The Sixties. Residing in a large campus house, Jackson and her academic husband Stanley Hyman (Michael Stuhlbarg) are a couple in a constant state of self-indulgent discord: she in the grip of booze, agoraphobia and writer’s block, he a philanderer whose outward bonhomie conceals a creepy, controlling, calculating heel. “To our suffering”, he toasts. “There’s not enough Scotch in the world,” her tart reply. 

Into this poisonous home come young couple Fred and Rose Nemser (Logan Lerman, Odessa Young). Fred is a teaching assistant hired to help Stanley in his “myth and folklore” class. Stanley then insists they have free lodgings, in exchange for the newly pregnant Rose taking the domestic chores from his wife. Neither host is adverse to loading abuse on their exploited guests.

While the nod to Who’s Afraid of Virginia Woolf is clear as day, the piece plays to its own beat. At its heart is Shirley’s sly, sinister adoption of Rose as her confidante, researcher and muse, as she endeavours to write a novel inspired by the disappearance of a young woman at her husband’s college. Shirley may be manipulating the younger woman, but Rose has curiosity and a mysterious quality of her own (she refers to Shirley’s work as “thrillingly horrible”) and to a degree is a willing accomplice to her own undoing. 

All the while, we’re left to wonder whether the actual mystery of the missing girl may rush to the foreground of the story, while the themes beginning to register on Shirley’s typewriter – notably of female invisibility – resonate for both herself and Rose. 
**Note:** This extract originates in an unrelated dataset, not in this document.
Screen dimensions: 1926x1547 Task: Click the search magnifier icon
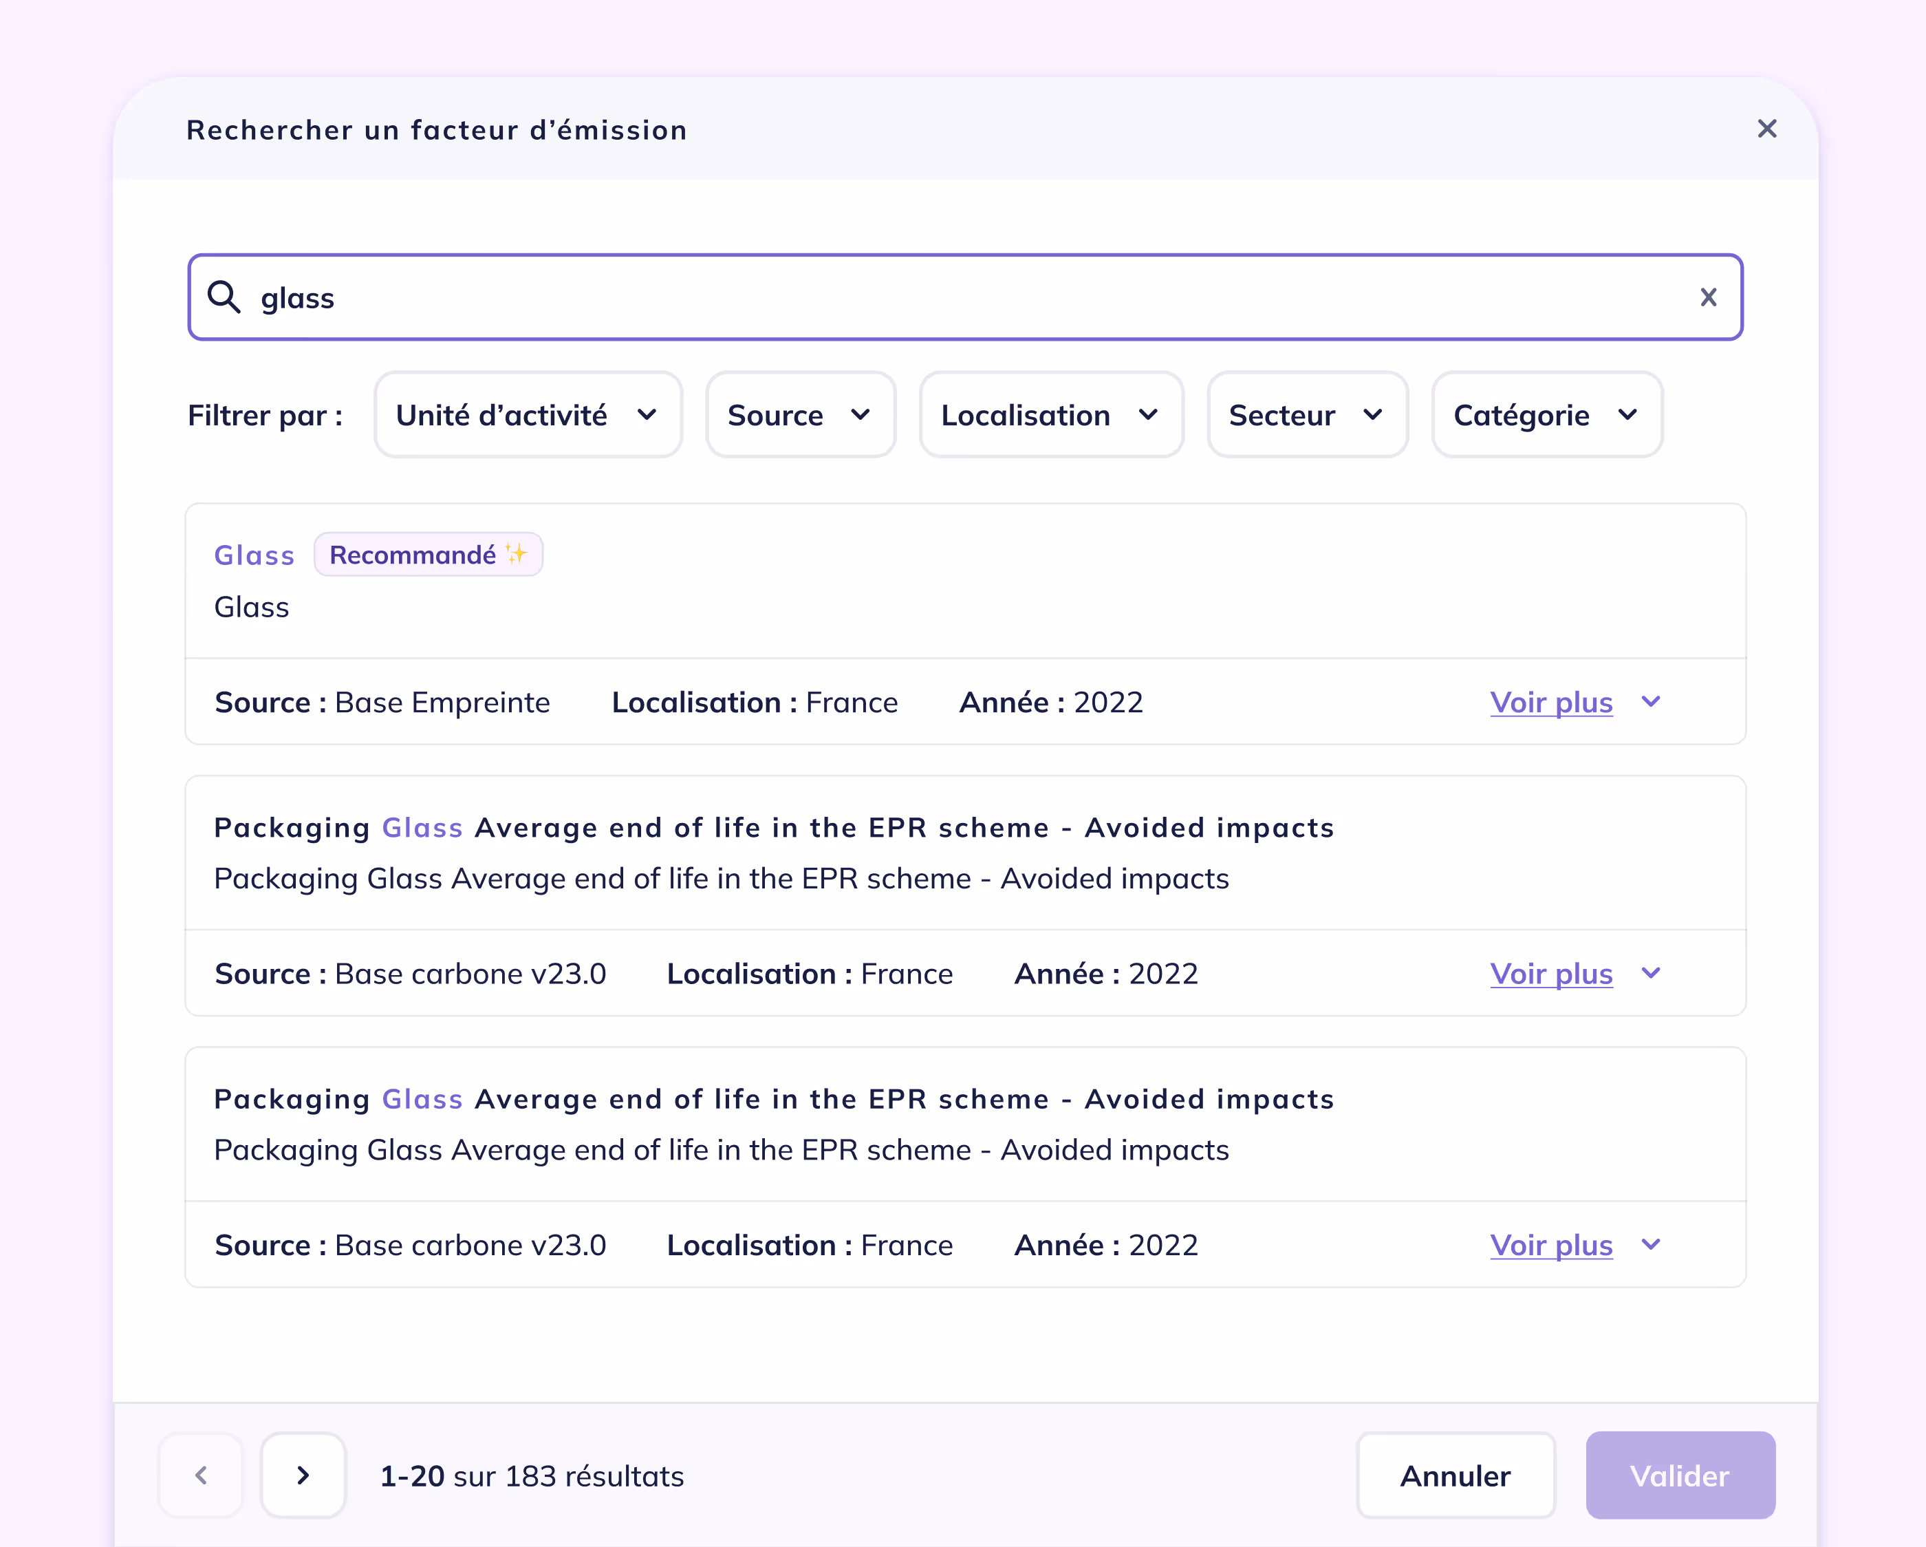click(x=223, y=297)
The pacing can be a little one-note, and the customarily marvellous Moss perhaps overplays the frumpy hideousness of her character; though she is decidedly entertaining. She's more than matched by Stuhlbarg (it’s tempting to see this academic host as the antithesis to his warm-hearted turn in Call Me By Your Name) and Young, the latter delineating the most difficult transitions. 
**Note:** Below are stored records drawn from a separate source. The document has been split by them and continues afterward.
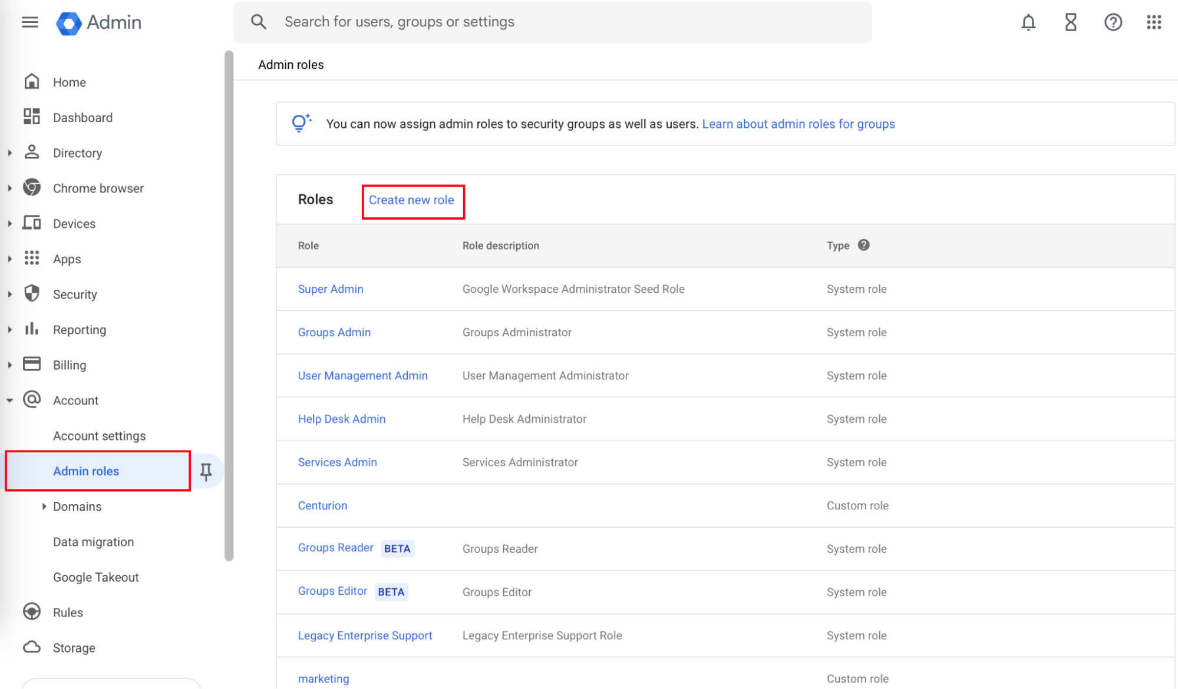Open the hamburger main menu
The image size is (1178, 689).
click(29, 22)
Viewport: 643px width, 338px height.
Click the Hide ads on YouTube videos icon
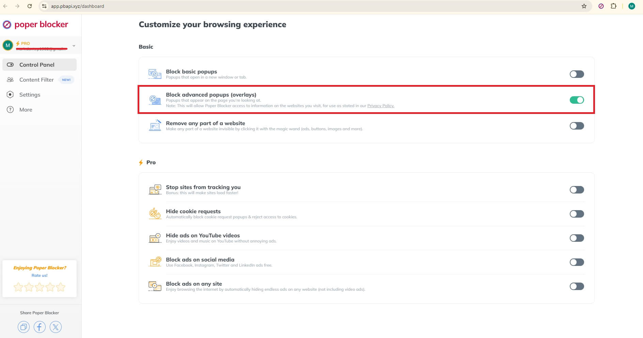point(155,238)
With most of the action taking place in the house (fittingly, given Shirley’s phobia), Decker’s visual style – the milky shallow focus, fluid camera and feverish editing – heightens the sense of life teetering dangerously between melodramatic reality, authorly imagination, dream and psychosis. 


It might seem a little extreme when Undine (Pauline Beer, pictured right) tells her boyfriend Johannes that if he persists in leaving her, she’ll have to kill him. But she is, after all, a water sprite, and that just happens to be the rule; as is the fact that she can only exist as a human being as long as she’s loved. 

Young Undine gets over both dilemmas by immediately meeting industrial diver Christoph (Franz Rogowski), a bit of a wet who falls head over heels. And so Johannes walks free. But can they really sidestep destiny quite that easily? 

The latest by German writer/director Christian Petzold (Phoenix, Transit) displays his customary intelligence and elegance, with an appealing performance by Beer, who convinces both as an historian and ethereal fish out of water. At the same time, it’s Petzold’s slightest film, odd and inconsequential. 

Usually he manages to marry his unusual or heightened scenarios to a vigorous political critique, brilliantly so with the equally supernatural Yella. The attempt here lies in Undine’s work involving Berlin’s historical urban development, though how that connects to the romantinc travails of a nymph is rather opaque.